• STATED TASK
Rewrite the material below, replacing "gear" with "cog" and leaving everything else unchanged, and omit the pictures from your answer.

• SUPPLIED INFORMATION

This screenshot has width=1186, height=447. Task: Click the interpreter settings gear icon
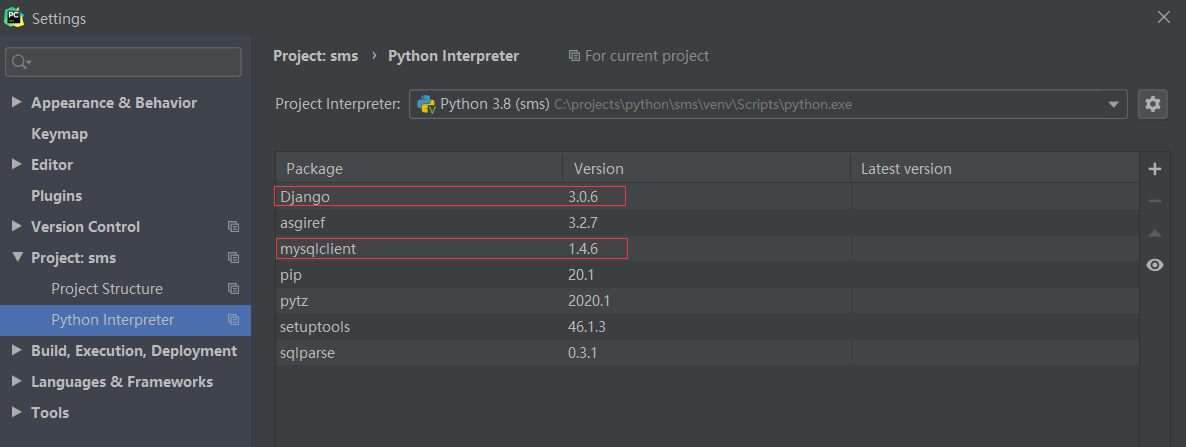(1153, 104)
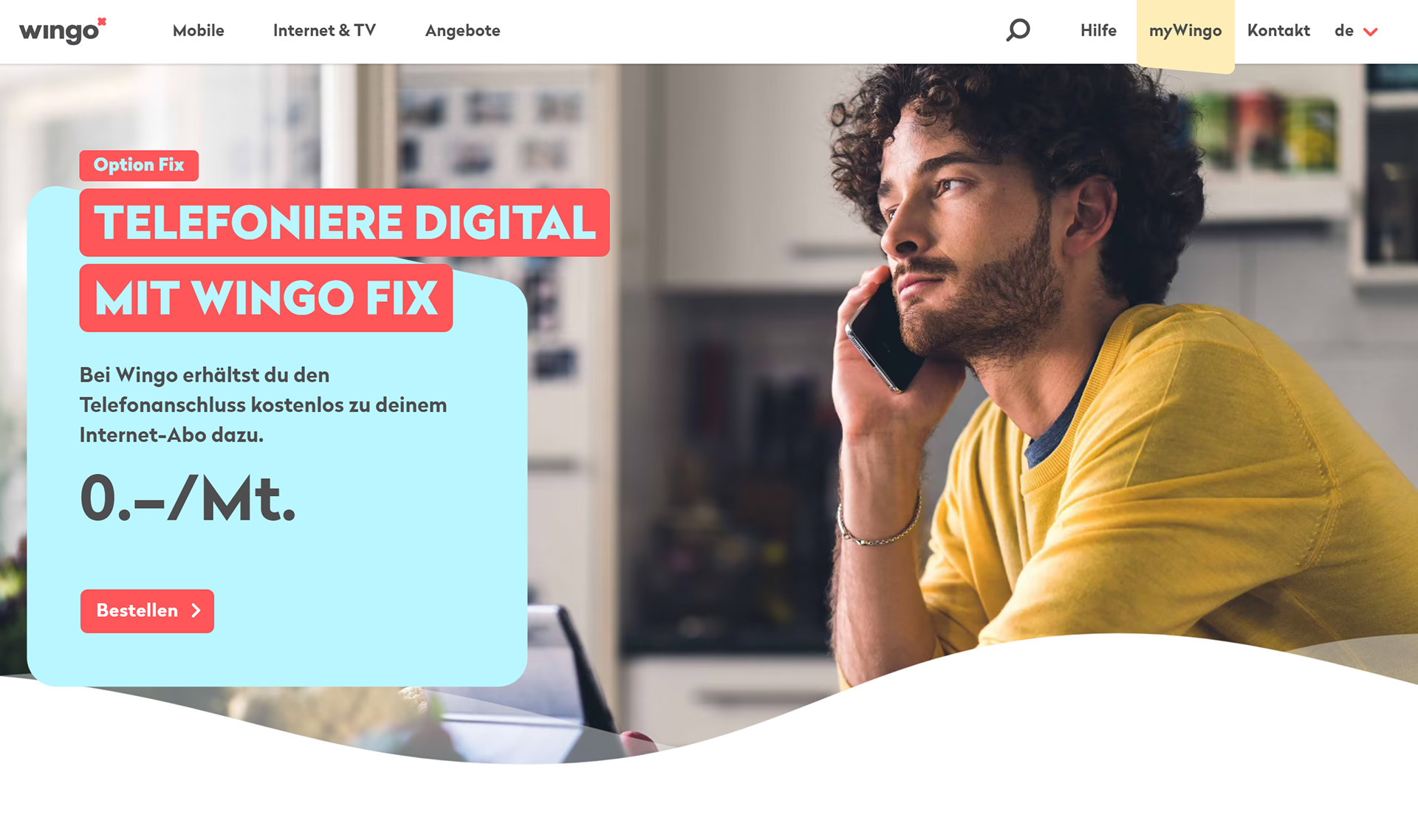Click the wingo logo
Viewport: 1418px width, 840px height.
63,31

• REPLY
This screenshot has width=1186, height=447. Task: Click the interpreter settings cog icon
(1153, 104)
Click the wingo logo
Viewport: 1418px width, 840px height.
63,31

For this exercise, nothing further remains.